» Data on locating visible targets:
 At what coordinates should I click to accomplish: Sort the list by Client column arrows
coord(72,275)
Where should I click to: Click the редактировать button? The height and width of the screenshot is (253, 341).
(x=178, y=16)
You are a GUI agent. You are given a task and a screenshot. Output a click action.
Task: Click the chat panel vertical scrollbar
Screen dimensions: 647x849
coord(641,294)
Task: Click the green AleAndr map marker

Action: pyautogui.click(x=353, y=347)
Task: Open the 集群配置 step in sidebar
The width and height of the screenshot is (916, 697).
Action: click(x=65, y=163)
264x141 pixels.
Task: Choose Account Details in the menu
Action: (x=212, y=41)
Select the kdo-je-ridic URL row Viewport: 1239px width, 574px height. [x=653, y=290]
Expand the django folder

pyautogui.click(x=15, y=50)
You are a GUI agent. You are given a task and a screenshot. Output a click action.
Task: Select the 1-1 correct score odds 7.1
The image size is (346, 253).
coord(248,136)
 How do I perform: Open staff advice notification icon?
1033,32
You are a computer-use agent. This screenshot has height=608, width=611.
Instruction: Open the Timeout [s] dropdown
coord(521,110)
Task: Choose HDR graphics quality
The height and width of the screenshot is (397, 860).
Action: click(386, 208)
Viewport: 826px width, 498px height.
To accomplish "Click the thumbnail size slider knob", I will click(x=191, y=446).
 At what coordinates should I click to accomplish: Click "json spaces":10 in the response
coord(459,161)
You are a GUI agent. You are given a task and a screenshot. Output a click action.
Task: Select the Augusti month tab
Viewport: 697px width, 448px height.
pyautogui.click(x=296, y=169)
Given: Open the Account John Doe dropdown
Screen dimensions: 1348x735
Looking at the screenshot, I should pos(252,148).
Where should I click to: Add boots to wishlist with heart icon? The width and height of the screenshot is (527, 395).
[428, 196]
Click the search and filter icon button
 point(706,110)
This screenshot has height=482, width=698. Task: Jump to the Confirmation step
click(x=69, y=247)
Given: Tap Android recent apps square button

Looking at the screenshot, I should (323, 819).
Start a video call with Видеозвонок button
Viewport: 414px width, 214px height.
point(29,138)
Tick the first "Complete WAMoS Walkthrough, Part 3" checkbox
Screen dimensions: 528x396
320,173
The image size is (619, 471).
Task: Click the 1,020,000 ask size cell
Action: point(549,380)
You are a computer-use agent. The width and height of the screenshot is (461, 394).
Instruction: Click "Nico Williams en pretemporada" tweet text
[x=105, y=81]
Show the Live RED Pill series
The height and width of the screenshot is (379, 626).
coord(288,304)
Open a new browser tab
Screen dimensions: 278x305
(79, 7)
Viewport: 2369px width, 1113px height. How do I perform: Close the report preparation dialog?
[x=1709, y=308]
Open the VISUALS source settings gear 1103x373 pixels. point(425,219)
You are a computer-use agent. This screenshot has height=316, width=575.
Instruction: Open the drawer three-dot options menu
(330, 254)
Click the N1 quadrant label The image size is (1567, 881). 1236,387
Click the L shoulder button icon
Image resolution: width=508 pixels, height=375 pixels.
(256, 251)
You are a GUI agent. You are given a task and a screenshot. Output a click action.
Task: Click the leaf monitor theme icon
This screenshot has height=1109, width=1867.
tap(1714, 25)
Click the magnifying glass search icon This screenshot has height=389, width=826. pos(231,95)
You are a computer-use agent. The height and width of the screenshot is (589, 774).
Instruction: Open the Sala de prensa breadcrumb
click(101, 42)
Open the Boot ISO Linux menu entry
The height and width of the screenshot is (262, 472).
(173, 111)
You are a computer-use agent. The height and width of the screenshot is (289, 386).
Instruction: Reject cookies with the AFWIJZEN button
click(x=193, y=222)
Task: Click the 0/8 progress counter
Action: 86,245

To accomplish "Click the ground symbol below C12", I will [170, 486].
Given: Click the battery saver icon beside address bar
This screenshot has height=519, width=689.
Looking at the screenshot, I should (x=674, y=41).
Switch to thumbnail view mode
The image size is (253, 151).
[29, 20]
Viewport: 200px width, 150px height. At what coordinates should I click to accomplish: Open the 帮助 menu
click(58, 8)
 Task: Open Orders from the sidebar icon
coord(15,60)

» WHAT YOU NEED TO DO: Reproduce word for word the part of the entries that begins with the line containing "will [170, 486]." and runs through the end of the entries.

» SOLUTION TO THIS TASK:
To accomplish "Click the ground symbol below C12", I will [170, 486].
Given: Click the battery saver icon beside address bar
This screenshot has height=519, width=689.
Looking at the screenshot, I should (x=674, y=41).
Switch to thumbnail view mode
The image size is (253, 151).
[29, 20]
Viewport: 200px width, 150px height. At what coordinates should I click to accomplish: Open the 帮助 menu
click(58, 8)
 Task: Open Orders from the sidebar icon
coord(15,60)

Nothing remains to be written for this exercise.